O caso, que será julgado pelo plenário da Corte Eleitoral, pode ocasionar a perda de mandato dos vereadores Fábio Filho, Wendell Martins e Raimundo Júnior. A motivação do processo é a suposta fraude na cota de gênero. Segundo a ação, na composição da chapa de vereadores, o Podemos teria apresentado candidaturas fictícias para cumprimento do percentual de gênero. Eis a íntegra do parecer ministerial (PDF – 6 MB)
Em sua manifestação, a Procuradoria Regional Eleitoral no Maranhão concluiu que “a candidatura de Brenda Carvalho, foi fictícia, concebida e executada pela cúpula partidária com o duplo objetivo de preencher formalmente a cota de 30% de candidaturas femininas e desviar vultosos recursos do Fundo Especial de Financiamento de Campanha (FEFC)”.
Para compor seu relatório, o MP Eleitoral analisou contestações do Podemos, bem como as oitivas dos investigados e testemunhas. Agora, caso a Ação de Investigação Judicial Eleitoral – AIJE seja considerada procedente pela Justiça Eleitoral, os três parlamentares podem ter seus mandatos cassados.
Laudo com fatos reveladores
O parecer ministerial foi apresentado com trechos do inquérito policial que contém o relatório de extração de dados do aparelho celular de Brenda Carvalho, conforme laudo cellebrite. O documento revela um diálogo entre Brenda e sua mãe no qual se desvela um acordo financeiro (suborno) para a “venda” de sua cota de gênero, demonstrando que a candidata não foi apenas uma vítima das circunstâncias.
PF aponta chantagem mútua
O órgão ministerial destacou ainda que, após o colapso do acordo ilícito, iniciou-se uma explícita chantagem mútua. A candidata relatou à polícia ter recebido propostas financeiras de até R$ 300 mil de emissários do presidente do partido para comprar seu silêncio. Por outro lado, conforme atesta o relatório, a própria Brenda “usou sua rede de contatos para tentar resolver a sua situação […], tentando vender seu silêncio ou conseguir outra vantagem”.
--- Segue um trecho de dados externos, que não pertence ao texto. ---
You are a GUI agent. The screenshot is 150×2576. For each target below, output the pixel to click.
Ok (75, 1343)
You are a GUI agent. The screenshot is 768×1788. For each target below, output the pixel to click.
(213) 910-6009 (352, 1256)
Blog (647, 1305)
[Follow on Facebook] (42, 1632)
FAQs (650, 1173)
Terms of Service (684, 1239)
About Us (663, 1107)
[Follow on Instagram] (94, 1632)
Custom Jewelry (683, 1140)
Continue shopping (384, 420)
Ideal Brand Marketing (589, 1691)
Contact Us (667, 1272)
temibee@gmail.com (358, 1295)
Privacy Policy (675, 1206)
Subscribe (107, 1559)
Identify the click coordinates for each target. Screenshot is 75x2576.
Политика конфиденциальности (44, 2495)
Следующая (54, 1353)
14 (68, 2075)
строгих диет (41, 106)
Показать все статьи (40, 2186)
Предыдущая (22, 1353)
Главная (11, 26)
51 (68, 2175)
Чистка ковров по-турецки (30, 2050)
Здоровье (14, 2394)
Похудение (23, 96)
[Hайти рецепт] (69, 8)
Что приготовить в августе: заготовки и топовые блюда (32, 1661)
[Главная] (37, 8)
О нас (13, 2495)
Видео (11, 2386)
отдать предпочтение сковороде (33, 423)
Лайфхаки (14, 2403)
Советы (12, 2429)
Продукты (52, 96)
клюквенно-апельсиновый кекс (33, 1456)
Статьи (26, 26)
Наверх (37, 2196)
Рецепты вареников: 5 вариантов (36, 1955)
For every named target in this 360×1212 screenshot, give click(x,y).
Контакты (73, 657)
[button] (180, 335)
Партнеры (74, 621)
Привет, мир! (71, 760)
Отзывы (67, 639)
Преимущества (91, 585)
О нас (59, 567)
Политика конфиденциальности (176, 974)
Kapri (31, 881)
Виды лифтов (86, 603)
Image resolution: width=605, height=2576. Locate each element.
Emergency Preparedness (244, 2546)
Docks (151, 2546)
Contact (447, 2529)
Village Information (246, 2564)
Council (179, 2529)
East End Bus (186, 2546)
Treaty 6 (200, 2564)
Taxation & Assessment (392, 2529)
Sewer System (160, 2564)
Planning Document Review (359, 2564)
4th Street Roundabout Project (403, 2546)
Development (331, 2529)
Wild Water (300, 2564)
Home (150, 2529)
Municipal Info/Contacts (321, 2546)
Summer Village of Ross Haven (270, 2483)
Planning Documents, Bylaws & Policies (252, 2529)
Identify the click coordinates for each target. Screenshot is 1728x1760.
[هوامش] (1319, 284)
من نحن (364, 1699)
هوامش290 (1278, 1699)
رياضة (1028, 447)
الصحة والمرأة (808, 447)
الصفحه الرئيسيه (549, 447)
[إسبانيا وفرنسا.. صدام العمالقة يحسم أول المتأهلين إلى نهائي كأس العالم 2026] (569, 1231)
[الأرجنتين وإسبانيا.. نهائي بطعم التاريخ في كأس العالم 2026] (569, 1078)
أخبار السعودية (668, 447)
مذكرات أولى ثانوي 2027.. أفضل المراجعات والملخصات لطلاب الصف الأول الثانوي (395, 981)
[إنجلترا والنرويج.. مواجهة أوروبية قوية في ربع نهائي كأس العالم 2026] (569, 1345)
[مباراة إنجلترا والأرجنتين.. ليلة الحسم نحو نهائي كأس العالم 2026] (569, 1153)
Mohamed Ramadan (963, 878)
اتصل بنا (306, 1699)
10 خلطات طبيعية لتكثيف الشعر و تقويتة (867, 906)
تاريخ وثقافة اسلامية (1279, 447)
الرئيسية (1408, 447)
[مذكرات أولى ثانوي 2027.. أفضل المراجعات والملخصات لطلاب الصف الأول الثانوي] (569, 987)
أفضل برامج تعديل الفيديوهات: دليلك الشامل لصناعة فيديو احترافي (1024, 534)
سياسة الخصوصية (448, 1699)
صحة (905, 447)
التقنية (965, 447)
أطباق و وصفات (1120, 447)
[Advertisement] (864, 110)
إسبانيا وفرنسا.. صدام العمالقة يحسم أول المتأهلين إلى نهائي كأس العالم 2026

“A responsabilidade de Brenda Carvalho não é afastada pela alegação de que “cumpria ordens”. As extrações de dados do seu celular (WhatsApp) comprovam que ela negociou sua participação na fraude em troca de benefícios financeiros pessoais, configurando dolo”, diz trechos do documento.
MP diz que ação é procedente
Diante dos fatos, o MP Eleitoral manifestou-se pelo conhecimento e provimento parcial dos recursos eleitorais principais, para reformar a sentença e julgar procedentes as ações de investigação judicial eleitoral conexas, a fim de cassar o demonstrativo de regularidade de atos partidários (Drap) do Podemos, com a consequente cassação dos diplomas e mandatos de todos os candidatos a ele vinculados.
Retotalização e inelegibilidade
O procurador também defendeu a nulidade de todos os votos obtidos pela legenda na eleição proporcional, determinando-se a retotalização geral e o recálculo dos quocientes eleitoral e partidário. Além disso, pediu a inelegibilidade pelo prazo de 8 anos, nos termos do art. 22, XIV, da LC 64/90, exclusivamente em desfavor de Brenda Carvalho e Fábio Macedo Filho, em razão de suas participações diretas e dolosas na fraude.